窗口1:iproxy 1234 1234
窗口2:iproxy 2222 22
窗口3:issh debug -x backboard /var/containers/Bundle/Application/7B8641C3-1C26-493D-8065-CF7259087190/xx.app/xx
窗口4:lldb → dumpdecrypted -X

4个窗口都要保持着。你是不是关掉了窗口3?

48

我试了下,关闭窗口3,就出现跟你一样的错误。所以,你肯定是关闭了窗口3,还是根本没挂成功?
你可以把窗口3执行结果截图给大佬们问问。

49

窗口3没有关掉

窗口1执行命令后一直出去等待状态, 待窗口4lldb后立刻收到响应

image
image1132×242 30.4 KB

下图为窗口3, 执行命令后无需等待直接返回

image
image1340×628 112 KB

50

你的debugserver没挂载上

51

哪里有问题哦?

52

我用爱思助手 看

53

:rofl: :rofl: :rofl: 好有道理。

54

帖子不能沉啊

55

没看出你挂debugserver的问题,但是就是没挂上。

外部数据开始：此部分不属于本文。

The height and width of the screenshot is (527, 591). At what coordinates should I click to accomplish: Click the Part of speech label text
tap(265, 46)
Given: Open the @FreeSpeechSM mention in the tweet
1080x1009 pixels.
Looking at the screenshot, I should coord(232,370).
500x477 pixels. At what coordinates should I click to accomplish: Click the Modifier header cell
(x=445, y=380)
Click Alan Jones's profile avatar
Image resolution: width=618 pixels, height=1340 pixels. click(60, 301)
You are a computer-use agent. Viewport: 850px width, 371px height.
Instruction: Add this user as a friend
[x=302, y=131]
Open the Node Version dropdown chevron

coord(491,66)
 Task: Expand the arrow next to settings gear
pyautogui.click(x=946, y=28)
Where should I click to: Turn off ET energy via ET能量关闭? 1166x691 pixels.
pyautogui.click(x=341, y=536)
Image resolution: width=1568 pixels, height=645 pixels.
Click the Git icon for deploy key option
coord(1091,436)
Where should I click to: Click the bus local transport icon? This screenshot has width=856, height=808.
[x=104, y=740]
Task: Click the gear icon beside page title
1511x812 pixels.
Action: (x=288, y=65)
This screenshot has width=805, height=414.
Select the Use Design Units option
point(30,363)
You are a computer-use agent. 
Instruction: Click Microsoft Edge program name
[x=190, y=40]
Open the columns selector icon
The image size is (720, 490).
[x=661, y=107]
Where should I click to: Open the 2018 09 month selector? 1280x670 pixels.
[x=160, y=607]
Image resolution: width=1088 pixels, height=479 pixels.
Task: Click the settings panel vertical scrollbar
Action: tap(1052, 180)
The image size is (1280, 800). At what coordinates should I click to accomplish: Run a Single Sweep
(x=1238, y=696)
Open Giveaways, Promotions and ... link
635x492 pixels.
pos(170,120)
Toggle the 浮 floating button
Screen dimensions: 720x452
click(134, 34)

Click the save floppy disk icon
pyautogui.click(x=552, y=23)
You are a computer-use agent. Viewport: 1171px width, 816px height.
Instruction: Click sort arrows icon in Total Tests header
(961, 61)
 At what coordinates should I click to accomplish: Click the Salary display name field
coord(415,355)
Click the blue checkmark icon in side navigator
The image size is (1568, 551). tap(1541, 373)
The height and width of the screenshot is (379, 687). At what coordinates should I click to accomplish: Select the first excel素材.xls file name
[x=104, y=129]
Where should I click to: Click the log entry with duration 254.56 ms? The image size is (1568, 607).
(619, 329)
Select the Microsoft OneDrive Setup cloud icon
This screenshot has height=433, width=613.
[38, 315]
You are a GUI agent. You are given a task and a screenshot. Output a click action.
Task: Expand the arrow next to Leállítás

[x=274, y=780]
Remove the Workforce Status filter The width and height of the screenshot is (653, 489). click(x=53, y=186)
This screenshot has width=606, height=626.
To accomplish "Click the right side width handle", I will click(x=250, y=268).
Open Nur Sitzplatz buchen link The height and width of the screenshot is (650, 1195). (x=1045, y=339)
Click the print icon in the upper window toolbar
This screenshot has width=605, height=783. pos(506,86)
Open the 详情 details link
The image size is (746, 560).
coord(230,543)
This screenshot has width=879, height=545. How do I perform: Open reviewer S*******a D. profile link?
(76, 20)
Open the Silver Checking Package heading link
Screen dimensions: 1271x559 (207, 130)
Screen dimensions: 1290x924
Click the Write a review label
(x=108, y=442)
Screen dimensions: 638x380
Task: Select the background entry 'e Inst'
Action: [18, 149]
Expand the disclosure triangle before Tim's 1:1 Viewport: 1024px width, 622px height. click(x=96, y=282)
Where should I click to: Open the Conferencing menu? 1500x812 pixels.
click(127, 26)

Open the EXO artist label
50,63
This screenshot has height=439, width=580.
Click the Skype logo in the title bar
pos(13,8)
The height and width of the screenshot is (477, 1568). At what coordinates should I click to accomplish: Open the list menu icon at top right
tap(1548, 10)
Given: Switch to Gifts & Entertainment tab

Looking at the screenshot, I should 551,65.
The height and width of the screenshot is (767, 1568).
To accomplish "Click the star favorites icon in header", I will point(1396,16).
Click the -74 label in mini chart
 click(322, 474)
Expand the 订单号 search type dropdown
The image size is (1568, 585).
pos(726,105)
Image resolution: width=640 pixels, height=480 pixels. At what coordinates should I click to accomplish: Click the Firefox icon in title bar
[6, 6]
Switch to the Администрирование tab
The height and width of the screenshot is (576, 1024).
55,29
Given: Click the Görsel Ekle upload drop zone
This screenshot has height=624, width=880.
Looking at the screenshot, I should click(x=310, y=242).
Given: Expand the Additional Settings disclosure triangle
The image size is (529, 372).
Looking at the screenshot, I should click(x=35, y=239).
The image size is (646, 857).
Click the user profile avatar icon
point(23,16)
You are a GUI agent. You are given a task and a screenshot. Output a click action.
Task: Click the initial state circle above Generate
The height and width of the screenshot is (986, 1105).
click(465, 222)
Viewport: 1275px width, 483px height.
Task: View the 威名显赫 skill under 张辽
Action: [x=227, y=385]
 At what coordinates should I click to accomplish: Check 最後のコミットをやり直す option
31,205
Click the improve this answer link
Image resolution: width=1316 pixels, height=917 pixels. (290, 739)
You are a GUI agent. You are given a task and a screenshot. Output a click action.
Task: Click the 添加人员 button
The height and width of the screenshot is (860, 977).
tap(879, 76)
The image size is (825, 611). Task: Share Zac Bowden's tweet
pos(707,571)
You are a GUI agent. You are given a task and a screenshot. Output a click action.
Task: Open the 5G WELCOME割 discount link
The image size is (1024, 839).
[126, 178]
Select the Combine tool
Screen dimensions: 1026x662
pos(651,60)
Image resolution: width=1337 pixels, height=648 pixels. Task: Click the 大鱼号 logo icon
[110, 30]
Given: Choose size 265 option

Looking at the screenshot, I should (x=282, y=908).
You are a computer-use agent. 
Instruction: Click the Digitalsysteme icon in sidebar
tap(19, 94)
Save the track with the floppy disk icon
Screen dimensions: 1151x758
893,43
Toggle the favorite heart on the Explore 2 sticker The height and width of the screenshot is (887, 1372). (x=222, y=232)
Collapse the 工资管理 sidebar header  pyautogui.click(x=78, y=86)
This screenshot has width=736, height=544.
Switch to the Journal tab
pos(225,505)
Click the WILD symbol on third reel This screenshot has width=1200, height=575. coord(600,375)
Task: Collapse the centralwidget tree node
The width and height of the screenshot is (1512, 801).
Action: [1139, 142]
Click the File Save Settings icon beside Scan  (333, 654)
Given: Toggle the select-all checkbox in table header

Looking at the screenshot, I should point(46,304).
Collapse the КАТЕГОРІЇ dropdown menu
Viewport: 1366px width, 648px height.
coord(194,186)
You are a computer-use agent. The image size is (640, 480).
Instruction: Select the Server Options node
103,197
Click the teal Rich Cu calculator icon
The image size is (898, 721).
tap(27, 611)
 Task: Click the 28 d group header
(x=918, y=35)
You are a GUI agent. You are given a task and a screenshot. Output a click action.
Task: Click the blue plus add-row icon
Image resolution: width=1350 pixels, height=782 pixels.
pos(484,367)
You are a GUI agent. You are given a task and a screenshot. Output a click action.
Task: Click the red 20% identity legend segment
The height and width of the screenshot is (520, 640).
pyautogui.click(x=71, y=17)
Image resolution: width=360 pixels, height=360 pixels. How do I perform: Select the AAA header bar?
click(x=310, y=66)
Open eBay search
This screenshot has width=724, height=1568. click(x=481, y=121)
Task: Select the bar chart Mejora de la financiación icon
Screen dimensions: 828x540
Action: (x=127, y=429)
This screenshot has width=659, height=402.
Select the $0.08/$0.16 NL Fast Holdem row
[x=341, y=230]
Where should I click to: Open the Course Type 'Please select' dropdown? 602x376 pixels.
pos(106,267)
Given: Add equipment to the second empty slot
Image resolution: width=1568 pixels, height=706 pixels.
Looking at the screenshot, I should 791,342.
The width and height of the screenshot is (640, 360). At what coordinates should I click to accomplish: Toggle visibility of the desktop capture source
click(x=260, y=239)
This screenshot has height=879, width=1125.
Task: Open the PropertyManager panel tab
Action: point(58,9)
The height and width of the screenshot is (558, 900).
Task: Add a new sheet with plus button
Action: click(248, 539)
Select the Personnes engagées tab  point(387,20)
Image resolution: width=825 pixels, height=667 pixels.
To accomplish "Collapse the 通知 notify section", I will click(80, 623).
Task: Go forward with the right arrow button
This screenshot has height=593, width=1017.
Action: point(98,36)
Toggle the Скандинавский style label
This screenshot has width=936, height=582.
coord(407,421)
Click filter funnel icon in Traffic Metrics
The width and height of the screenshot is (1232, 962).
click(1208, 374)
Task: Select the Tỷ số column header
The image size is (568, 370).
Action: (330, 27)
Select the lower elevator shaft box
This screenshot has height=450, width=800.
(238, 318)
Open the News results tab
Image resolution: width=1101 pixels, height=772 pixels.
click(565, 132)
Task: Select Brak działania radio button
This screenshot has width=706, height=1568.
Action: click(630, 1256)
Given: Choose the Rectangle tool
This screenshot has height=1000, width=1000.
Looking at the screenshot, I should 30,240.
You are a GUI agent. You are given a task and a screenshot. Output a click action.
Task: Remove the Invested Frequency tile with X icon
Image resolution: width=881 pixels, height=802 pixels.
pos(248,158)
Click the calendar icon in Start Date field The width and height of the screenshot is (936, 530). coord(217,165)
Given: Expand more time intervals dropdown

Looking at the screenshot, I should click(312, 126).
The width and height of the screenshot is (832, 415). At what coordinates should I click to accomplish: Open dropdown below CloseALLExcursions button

这个就要你自己去找下原因。

我这边是这样的:

image
image887×572 64.2 KB

挂debugserver的时候,App开自动打开,并卡在加载页面。

56

我这边确实也自动打开了App.但是窗口3会自动的结束命令, 退出到键入状态, debugserver 我也重签名了

57 
(lldb) dumpdecrypted -X
[*] set breakpoint at CFBundleGetMainBundle
[*] will continue process and dump
[*] start execute dumpdecrypted
[*] delete all breakpoints
[+] use "target list" to get main module:/private/var/containers/Bundle/Application/C0CC7CBA-D8C5-4AE6-B09D-7520449093E0/Smoke.app/Smoke
[+] use "target list" to get main module:/private/var/containers/Bundle/Application/C0CC7CBA-D8C5-4AE6-B09D-7520449093E0/Smoke.app/Smoke
[*] app dir:/var/containers/Bundle/Application/C0CC7CBA-D8C5-4AE6-B09D-7520449093E0/Smoke.app
[*] start to dump...

Traceback (most recent call last):
  File "/Users/jingwan/xia0LLDB/src/dumpdecrypted.py", line 51, in handle_command
    ret = dumpdecrypted(debugger)
  File "/Users/jingwan/xia0LLDB/src/dumpdecrypted.py", line 554, in dumpdecrypted
    entryAddr_int = int(entryAddrStr.strip()[1:-1], 16)
ValueError: invalid literal for int() with base 16: '0x00000001008075a4\\0\\0\\0\\0\\0\\0\\0\\0\\0\\0\\0\\0\\0\\0\\0\\0\\0\\0\\0\\0\\0\\0\\0\\0\\0\\0\\0\\0\\0\\0\\0'
(lldb) 
[1]+  Stopped                 lldb

这个错误该怎么解决

58

everyone draw 这个APP帮砸壳下呗,我从APPstore下载下来了IPA是pre-thinned6386230926043255785.thinned.signed.dpkg.ipa 这个样子的,打不开。